[Data for the task]
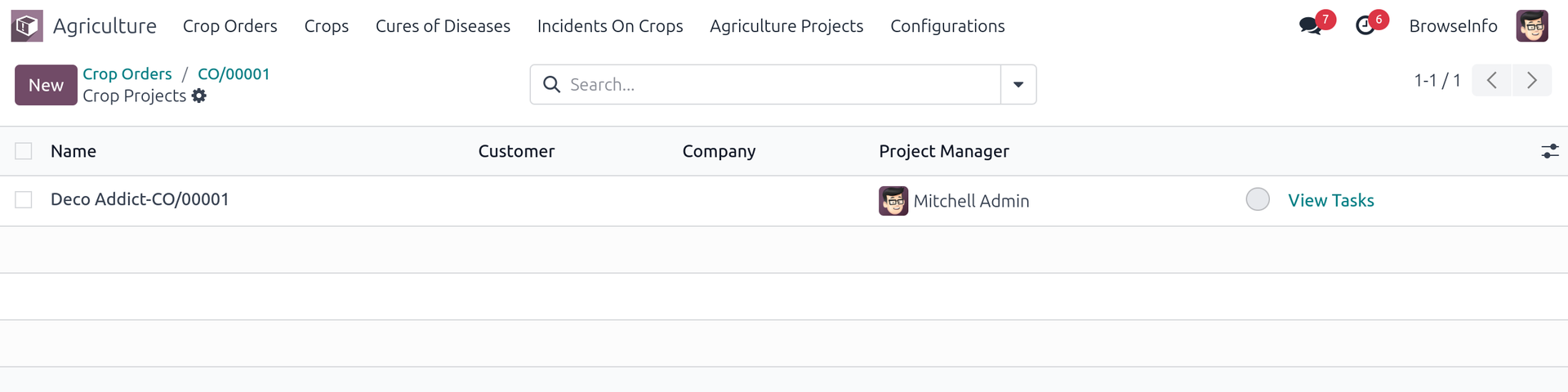This screenshot has width=1568, height=392.
Task: Open the activities clock icon
Action: click(x=1365, y=26)
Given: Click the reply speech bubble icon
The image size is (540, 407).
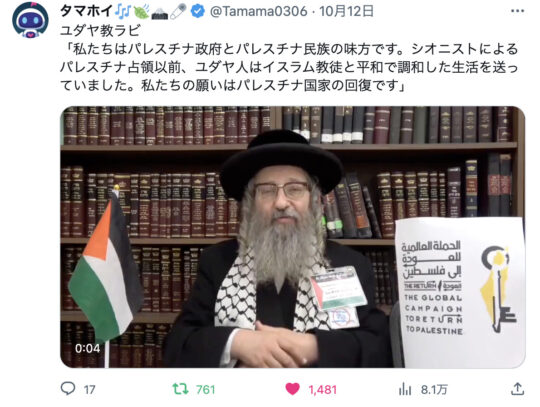Looking at the screenshot, I should (68, 388).
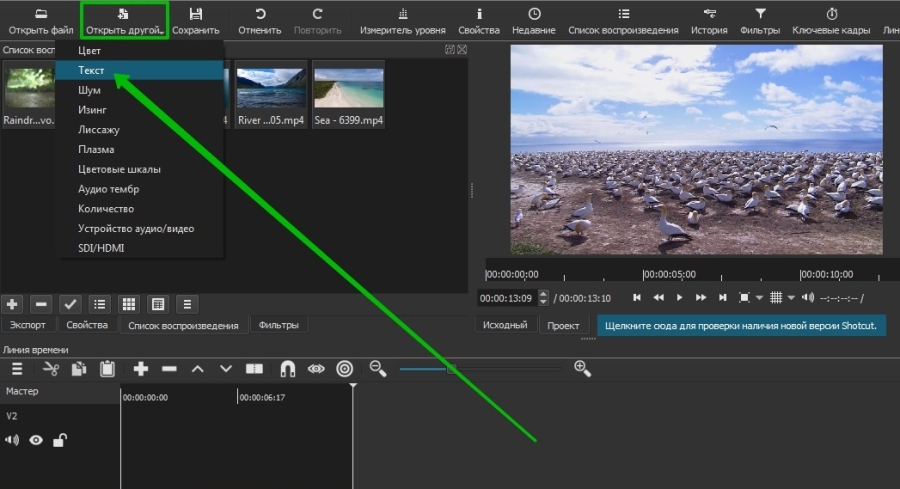Click the split at playhead icon

point(255,369)
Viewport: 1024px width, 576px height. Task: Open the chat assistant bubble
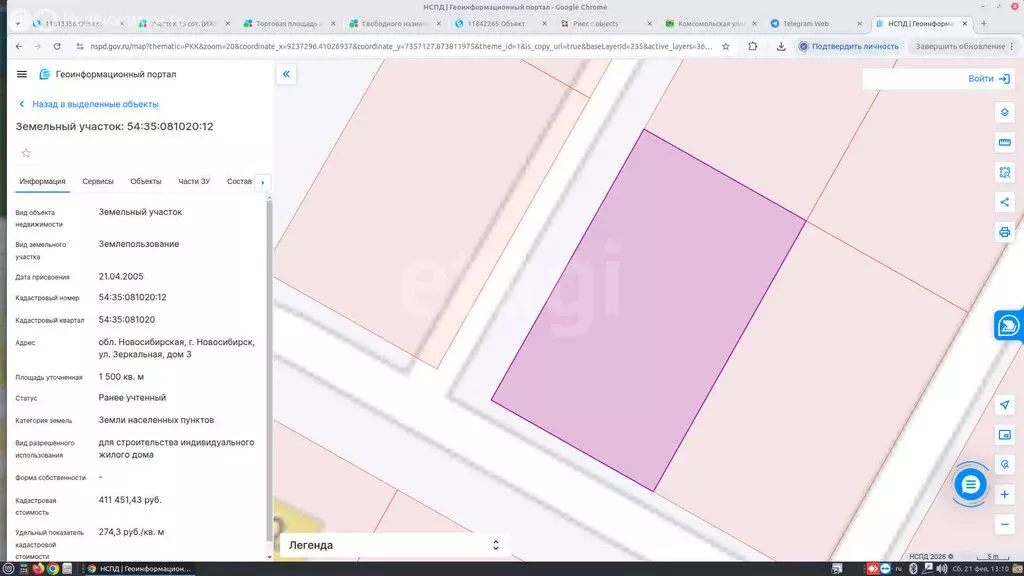pyautogui.click(x=969, y=485)
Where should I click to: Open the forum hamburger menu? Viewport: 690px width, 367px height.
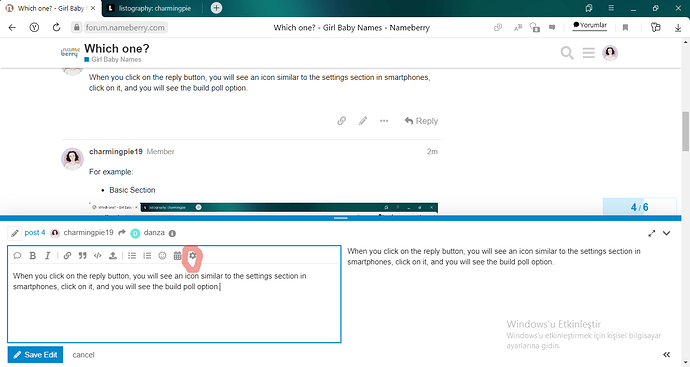588,53
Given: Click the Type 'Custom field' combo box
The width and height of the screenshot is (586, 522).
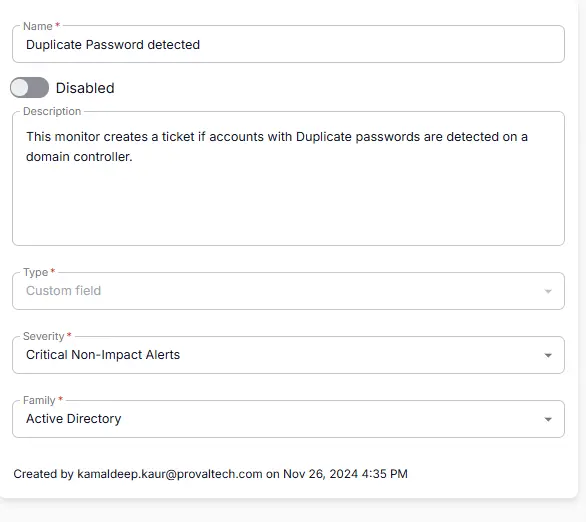Looking at the screenshot, I should (x=288, y=291).
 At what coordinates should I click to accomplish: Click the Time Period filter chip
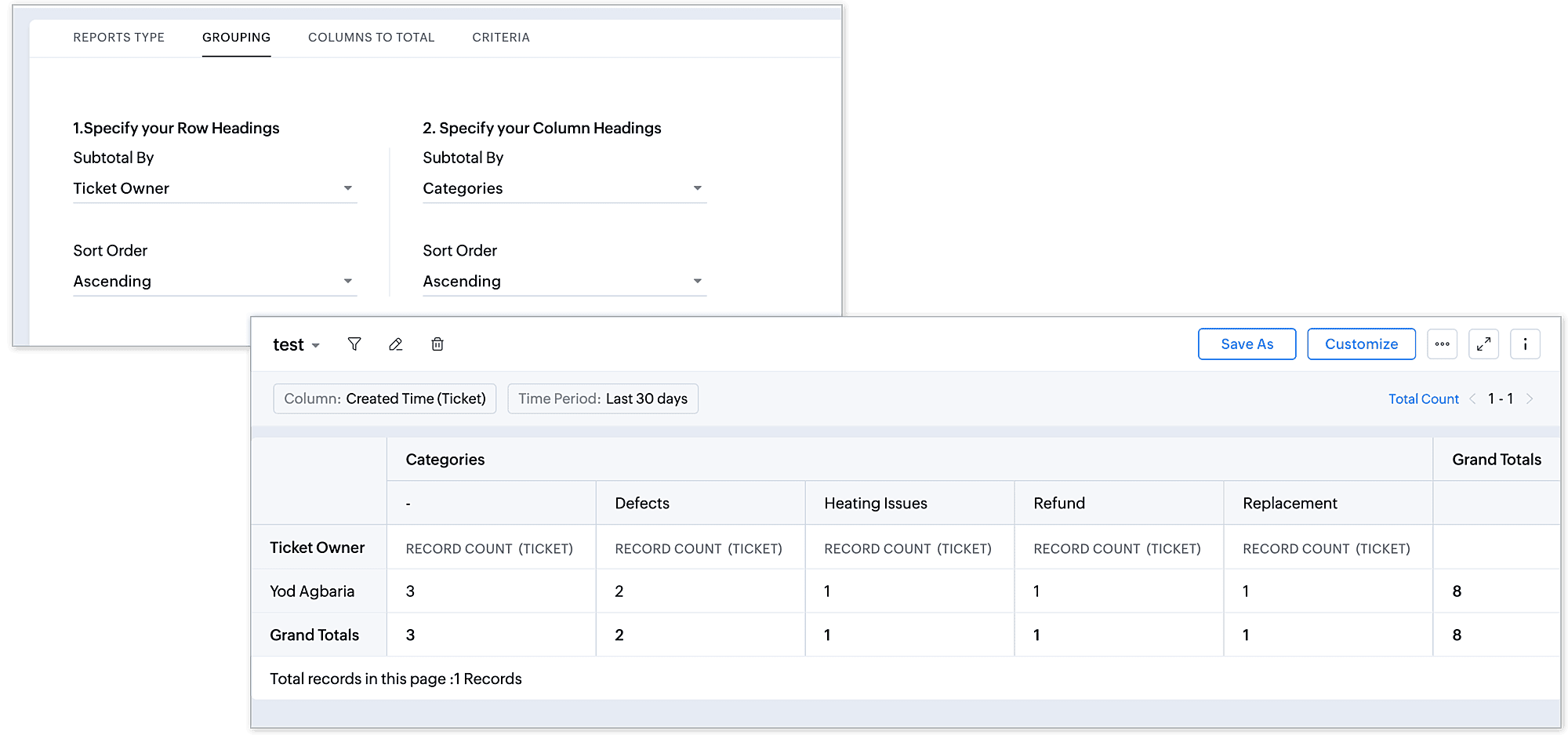pos(602,398)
[/Data for the task]
*The task*
Pictures are not part of the copy. Output only the lines from the one with "Where should I" through the final line of the records, exactly as given.

*Result for this exercise*
Where should I click to: Open the forum hamburger menu? Viewport: 690px width, 367px height.
588,53
Given: Click the Type 'Custom field' combo box
The width and height of the screenshot is (586, 522).
Looking at the screenshot, I should (x=288, y=291).
 At what coordinates should I click to accomplish: Click the Time Period filter chip
pos(602,398)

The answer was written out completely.